Usually they just say "this vein is really thrombosed." That's when Sparkles would say something. Now she tells them beforehand, saves loads of pain.
Best philosophy in SWIM
's opinion. At least where labs and emergencies are concerned. SWIM can usually tell when someone has best a past or former addict
--or they have a verifiable medical history of severe, prolonged illness with lots of vascular cannulations.
If someone tells SWIM they are/have been a banger in the past and she's not seeing or feeling any veins jumping out at her, she'll listen to them more often than not...or at minimal explain why she isn't(the need to use a larger catheter than the vein can accomodate).
It should be noted however that in the cases of trauma or any potential surgical case or inpatient admission hospital staff os NOT going to want to use a "butterfly" for IV access.

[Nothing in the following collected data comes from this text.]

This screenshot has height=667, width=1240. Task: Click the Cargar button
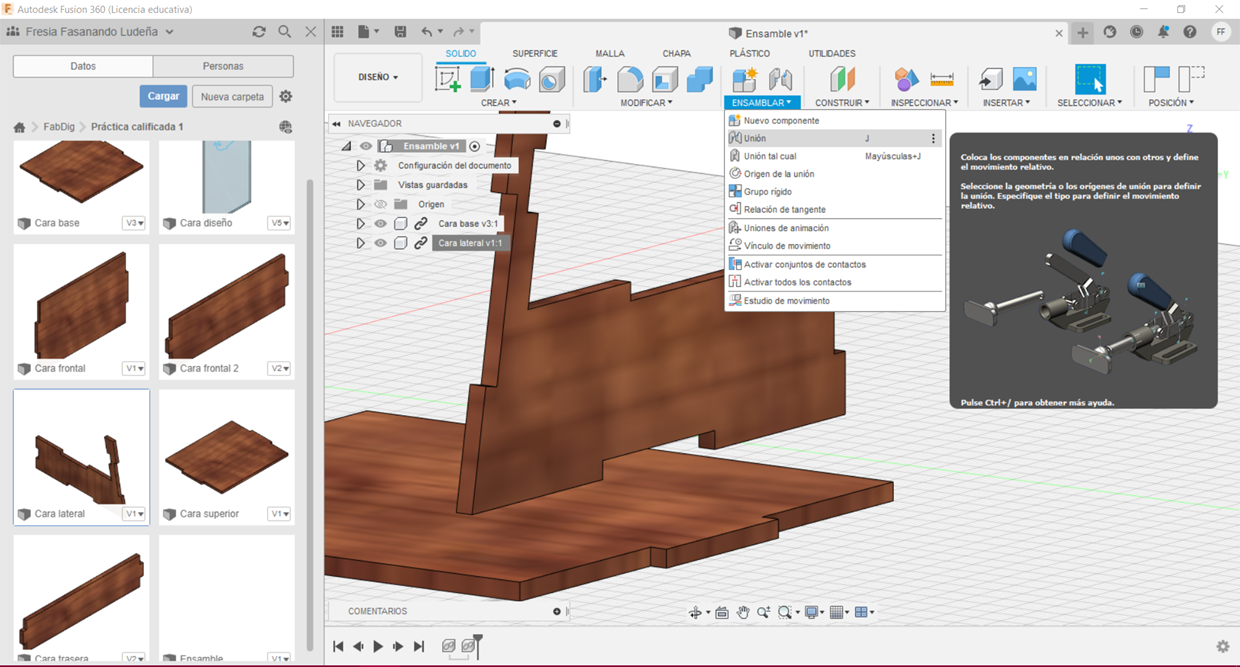[x=163, y=96]
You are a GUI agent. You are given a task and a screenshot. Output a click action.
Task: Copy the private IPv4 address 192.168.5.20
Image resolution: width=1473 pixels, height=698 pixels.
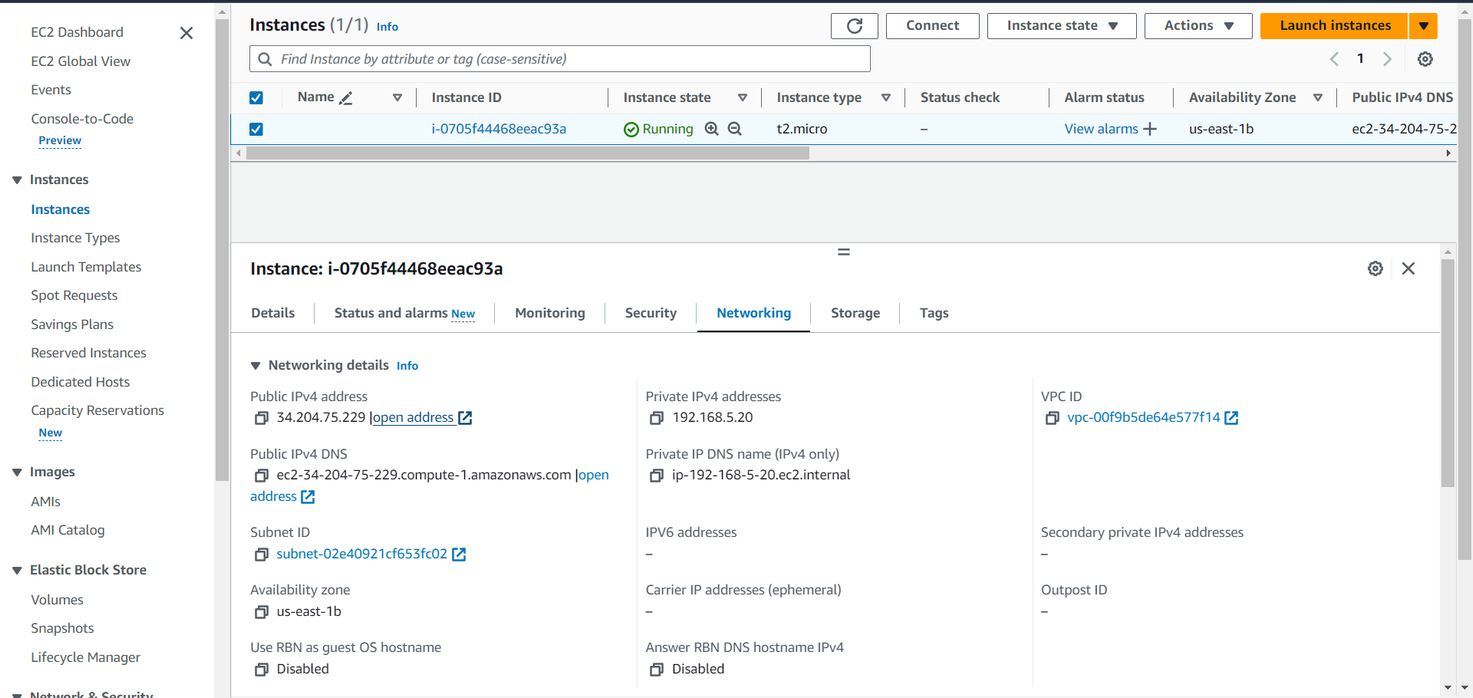tap(656, 418)
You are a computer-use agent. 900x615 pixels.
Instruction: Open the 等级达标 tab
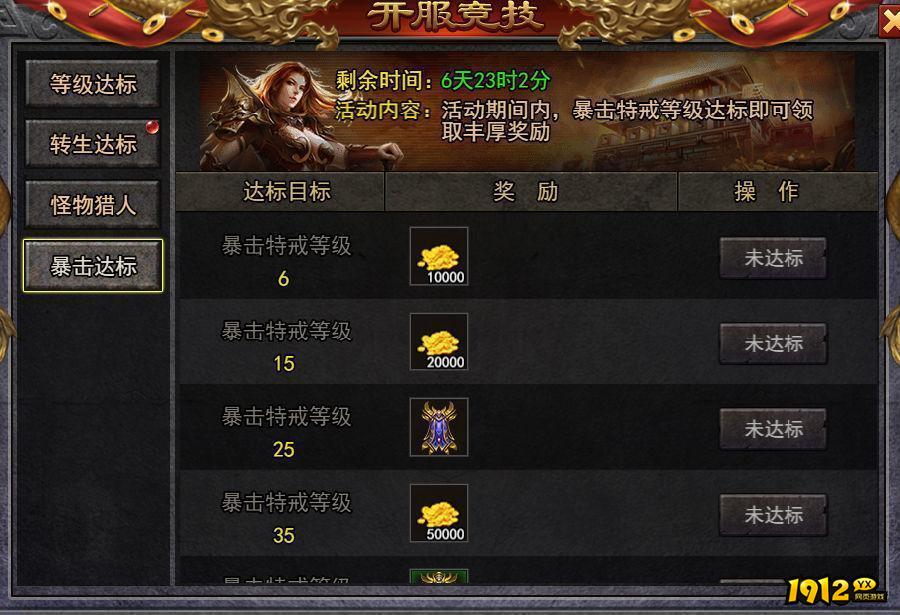click(92, 84)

While alright to draw blood(barely--lots of times red cells will hemolyse because the needle diameter is too small making the sample completely useless). They're not appropriate for these patients. If theres any chance blood may need to be given at some point, they're going to want to establish an IV with at LEAST an 18g, preferably a 16 short for trauma or medical patients that may need blood products or rapid infusions. For general admissions, at least a 20-22g because small diameters are correspondingly harder to keep open and patent.
Alternatively, for lab techs and routine bloodwork--one can tell them the once had an extended hospitalization due to accident or whatever and it did a number on their veins(techs dont have access to ones medical info). However, note that they are generally loath to use butterflies on adults as more than half the time it renders the collected specimen unsuitable as it destroys the cells die to the small diameter of the needle.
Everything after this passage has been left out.